Le Goncourt des Lycéens attribué à Karine Tuil pour «Les choses humaines»

Karine Tuil
Karine Tuil - EPA

Dissocié depuis quelques années du Goncourt officiel décerné la semaine dernière, le Goncourt des Lycéens est dévoilé à Rennes à l’issue de deux mois de travail studieux et de longues délibérations. Un prix attendu des éditeurs car très prescripteur auprès des lecteurs.

Ce n’est pas « Soif » d’Amélie Nothomb mais « les choses humaines » de Karine Tuil qui a remporté ce dernier prix littéraire. Le roman, le 11e de l’écrivaine, qui a figuré dans les sélections du Goncourt et du Femina, raconte une affaire de viol qui parle aussi de domination, des faux-semblants et du culte de la performance. L’écrivaine a également gagné le prix Interallié pour son roman.

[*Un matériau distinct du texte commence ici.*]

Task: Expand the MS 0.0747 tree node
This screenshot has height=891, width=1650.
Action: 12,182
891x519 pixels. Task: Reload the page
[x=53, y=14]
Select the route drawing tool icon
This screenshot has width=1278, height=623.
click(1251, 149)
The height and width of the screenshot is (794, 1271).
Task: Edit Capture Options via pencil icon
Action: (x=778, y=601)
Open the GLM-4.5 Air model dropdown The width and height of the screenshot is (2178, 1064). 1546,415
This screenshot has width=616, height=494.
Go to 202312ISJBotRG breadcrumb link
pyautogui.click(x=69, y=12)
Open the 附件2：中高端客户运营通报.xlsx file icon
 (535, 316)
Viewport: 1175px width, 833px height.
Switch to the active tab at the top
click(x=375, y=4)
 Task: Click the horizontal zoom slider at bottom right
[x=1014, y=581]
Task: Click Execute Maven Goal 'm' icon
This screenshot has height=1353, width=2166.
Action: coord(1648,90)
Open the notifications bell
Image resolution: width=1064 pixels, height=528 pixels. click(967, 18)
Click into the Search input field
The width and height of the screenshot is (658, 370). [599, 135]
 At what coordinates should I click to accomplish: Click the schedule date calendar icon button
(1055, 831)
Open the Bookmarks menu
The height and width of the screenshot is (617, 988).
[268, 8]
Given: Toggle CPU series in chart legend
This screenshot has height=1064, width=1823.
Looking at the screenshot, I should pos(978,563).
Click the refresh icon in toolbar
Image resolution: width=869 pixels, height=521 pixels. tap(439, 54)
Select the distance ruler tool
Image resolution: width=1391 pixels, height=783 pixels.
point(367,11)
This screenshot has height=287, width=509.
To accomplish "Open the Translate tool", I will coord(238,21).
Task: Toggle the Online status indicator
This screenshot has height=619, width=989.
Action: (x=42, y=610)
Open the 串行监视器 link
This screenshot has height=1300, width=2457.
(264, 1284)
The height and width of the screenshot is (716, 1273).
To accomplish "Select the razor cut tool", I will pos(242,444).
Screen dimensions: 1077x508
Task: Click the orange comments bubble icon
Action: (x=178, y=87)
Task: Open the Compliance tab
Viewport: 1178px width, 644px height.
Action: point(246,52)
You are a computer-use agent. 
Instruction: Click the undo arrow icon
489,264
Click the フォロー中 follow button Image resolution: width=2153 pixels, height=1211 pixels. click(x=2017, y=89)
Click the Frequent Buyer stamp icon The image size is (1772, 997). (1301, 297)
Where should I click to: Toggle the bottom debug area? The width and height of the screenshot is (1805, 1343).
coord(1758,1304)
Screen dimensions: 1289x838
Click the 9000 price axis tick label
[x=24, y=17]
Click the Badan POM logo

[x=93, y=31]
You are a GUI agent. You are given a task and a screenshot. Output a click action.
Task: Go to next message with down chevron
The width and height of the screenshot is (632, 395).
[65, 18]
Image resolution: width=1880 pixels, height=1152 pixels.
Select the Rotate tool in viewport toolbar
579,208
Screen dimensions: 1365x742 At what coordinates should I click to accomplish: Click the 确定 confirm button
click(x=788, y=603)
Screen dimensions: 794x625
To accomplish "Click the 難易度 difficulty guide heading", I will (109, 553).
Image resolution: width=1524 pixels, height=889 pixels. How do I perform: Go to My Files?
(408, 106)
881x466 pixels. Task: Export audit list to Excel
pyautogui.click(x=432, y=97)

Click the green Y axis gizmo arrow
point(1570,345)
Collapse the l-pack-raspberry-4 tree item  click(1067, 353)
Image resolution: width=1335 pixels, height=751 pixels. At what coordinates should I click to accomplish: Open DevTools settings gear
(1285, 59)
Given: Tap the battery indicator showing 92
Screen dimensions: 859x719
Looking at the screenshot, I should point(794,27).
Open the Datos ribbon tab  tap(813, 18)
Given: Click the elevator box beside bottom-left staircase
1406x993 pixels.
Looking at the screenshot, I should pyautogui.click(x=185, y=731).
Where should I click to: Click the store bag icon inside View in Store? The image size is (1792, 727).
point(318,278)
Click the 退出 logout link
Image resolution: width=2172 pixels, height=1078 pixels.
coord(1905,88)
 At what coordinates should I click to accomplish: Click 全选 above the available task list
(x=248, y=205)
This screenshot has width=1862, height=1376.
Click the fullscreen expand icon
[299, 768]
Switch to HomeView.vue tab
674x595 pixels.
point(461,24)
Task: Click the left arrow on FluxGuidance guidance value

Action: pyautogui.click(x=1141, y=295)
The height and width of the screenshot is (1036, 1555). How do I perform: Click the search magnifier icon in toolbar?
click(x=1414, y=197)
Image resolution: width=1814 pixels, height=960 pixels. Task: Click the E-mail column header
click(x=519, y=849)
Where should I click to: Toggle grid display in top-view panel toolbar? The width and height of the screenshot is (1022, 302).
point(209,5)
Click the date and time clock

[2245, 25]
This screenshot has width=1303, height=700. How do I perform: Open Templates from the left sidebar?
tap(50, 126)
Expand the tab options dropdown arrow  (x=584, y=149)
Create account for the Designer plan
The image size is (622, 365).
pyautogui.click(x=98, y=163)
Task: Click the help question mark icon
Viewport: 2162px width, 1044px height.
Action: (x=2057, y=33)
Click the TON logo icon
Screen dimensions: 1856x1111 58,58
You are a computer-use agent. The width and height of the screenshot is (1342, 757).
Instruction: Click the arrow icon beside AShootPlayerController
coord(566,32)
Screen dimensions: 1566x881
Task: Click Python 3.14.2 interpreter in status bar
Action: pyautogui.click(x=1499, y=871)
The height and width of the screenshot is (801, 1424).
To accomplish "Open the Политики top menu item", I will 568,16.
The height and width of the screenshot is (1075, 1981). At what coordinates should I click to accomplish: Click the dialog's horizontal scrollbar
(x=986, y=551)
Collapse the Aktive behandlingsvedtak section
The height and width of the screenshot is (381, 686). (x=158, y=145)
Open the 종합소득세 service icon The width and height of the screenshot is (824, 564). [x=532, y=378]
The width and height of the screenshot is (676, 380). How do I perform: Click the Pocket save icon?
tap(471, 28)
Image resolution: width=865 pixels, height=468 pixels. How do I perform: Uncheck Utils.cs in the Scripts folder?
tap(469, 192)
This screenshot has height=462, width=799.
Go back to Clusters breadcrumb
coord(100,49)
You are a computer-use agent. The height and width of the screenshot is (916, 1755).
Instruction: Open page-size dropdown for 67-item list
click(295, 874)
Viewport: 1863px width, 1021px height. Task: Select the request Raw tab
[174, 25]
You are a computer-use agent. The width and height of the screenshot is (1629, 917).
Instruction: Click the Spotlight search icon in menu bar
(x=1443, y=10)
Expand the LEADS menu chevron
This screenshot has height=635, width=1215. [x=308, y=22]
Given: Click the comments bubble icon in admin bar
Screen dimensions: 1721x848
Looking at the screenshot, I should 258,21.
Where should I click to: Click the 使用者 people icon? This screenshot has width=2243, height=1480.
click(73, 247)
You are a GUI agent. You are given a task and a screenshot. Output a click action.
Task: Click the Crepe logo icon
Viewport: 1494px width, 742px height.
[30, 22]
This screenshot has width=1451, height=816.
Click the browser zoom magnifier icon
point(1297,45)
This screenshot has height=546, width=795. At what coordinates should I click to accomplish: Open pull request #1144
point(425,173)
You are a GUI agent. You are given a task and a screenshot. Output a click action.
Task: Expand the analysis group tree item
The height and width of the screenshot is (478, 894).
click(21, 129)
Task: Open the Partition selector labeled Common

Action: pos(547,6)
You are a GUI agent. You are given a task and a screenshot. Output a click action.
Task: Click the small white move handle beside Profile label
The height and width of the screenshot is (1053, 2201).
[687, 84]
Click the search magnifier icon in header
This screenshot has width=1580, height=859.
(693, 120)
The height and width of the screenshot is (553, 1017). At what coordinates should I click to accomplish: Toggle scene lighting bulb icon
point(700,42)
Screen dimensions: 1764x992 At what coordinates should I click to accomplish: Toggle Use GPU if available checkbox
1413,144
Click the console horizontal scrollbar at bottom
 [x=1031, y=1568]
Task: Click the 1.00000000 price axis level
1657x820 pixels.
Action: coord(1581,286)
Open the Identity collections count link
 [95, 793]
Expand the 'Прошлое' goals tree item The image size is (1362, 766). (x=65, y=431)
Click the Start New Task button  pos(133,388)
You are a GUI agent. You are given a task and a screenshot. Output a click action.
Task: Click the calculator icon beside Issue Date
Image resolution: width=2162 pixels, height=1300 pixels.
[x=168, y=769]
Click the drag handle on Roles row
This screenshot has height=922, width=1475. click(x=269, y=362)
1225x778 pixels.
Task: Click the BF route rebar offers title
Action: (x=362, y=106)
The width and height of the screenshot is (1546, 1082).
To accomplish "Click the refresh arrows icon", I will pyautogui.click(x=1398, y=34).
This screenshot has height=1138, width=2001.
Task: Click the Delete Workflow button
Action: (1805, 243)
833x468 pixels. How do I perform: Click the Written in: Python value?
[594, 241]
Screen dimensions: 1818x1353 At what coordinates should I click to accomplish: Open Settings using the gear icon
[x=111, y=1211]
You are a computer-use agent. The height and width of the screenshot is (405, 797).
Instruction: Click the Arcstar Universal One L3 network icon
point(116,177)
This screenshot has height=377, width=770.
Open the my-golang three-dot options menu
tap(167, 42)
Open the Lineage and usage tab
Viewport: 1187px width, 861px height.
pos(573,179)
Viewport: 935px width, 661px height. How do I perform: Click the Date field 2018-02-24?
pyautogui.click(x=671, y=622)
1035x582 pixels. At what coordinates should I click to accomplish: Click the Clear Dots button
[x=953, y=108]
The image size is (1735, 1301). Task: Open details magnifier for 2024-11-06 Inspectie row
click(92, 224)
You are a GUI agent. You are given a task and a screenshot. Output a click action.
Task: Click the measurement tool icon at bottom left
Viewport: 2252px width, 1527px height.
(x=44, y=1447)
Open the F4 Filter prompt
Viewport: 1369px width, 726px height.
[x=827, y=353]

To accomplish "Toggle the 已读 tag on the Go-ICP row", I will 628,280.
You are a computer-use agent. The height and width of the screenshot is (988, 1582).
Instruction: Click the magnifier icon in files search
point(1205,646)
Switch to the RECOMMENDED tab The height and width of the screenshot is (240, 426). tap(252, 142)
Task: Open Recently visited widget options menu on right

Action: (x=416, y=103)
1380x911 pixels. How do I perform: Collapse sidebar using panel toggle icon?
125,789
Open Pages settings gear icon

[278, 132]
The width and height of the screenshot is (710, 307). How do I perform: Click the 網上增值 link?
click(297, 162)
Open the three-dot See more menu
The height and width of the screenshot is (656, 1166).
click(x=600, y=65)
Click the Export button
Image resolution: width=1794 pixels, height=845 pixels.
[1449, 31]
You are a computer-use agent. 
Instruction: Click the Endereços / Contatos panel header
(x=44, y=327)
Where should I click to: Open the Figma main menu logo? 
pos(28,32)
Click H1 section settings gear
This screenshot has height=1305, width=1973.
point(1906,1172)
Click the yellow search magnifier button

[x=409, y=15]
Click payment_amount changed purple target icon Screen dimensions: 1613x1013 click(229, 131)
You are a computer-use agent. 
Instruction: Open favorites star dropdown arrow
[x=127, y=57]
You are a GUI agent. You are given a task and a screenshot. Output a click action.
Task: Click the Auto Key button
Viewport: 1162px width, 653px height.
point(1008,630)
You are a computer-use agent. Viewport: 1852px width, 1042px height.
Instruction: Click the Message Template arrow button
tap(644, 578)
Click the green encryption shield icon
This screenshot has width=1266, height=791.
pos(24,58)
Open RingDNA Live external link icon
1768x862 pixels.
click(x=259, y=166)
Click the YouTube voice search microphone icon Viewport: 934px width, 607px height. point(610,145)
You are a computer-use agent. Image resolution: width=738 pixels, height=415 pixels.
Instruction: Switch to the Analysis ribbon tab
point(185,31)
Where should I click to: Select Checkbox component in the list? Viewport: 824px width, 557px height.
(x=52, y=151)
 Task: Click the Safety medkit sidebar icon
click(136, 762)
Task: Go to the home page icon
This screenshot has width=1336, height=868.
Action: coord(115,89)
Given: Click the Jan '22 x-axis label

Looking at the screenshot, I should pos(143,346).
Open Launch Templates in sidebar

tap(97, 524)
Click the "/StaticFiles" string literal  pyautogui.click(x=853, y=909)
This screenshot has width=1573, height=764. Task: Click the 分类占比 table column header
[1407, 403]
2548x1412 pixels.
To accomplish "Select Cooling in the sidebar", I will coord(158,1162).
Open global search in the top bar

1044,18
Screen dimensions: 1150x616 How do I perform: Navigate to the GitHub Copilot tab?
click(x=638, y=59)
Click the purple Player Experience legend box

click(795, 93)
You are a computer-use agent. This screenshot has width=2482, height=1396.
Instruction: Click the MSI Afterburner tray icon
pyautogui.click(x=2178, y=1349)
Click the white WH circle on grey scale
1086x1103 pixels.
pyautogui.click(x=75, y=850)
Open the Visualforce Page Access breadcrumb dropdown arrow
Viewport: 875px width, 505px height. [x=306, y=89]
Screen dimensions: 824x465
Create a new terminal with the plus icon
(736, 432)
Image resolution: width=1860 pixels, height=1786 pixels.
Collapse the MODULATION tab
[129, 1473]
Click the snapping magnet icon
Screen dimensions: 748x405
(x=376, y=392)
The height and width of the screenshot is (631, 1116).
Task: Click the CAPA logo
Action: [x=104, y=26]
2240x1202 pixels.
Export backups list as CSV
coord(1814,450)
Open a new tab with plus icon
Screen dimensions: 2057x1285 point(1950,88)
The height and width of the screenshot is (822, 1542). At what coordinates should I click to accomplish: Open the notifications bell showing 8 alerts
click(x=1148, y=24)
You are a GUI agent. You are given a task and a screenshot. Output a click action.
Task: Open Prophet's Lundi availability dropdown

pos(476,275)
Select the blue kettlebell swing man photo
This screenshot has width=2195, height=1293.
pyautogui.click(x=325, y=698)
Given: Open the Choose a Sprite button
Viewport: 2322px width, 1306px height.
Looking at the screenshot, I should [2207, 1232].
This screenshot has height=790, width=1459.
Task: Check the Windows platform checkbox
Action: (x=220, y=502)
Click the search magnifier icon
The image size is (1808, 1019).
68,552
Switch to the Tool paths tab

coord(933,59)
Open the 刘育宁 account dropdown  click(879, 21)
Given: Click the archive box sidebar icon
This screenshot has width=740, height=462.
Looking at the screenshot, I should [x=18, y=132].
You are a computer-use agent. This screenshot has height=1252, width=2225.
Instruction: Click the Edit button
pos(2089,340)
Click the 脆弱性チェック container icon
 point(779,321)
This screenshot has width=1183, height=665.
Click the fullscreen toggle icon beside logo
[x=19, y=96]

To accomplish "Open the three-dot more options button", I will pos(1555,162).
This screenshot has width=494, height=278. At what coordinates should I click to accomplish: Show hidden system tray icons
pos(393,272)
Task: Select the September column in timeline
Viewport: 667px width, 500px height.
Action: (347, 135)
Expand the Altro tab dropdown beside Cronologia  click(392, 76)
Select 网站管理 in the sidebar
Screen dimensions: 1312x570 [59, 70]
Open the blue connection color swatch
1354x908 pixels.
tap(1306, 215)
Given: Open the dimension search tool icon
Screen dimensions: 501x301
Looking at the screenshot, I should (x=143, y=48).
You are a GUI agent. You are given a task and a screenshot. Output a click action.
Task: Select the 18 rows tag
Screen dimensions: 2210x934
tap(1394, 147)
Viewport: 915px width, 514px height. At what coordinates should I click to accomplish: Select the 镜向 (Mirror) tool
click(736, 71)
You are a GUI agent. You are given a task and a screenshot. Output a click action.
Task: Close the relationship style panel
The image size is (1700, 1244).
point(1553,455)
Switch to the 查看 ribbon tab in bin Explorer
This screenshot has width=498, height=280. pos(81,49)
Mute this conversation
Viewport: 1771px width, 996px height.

Environ 2.000 lycéens, appartenant à une cinquantaine d’établissements scolaires dans tout le pays, dont un lycée de Fort-de-France (Martinique), ont été embarqués dès la rentrée de septembre dans l’aventure par leurs professeurs, sous la houlette du ministère de l’Éducation nationale et de la Fnac. Des jeunes issus d’horizons très divers : du lycée agricole de Rodilhan (Gard) à de prestigieux lycées parisiens, de filières générales comme professionnelles, de classes de seconde à des BTS, de l’enseignement public comme privé.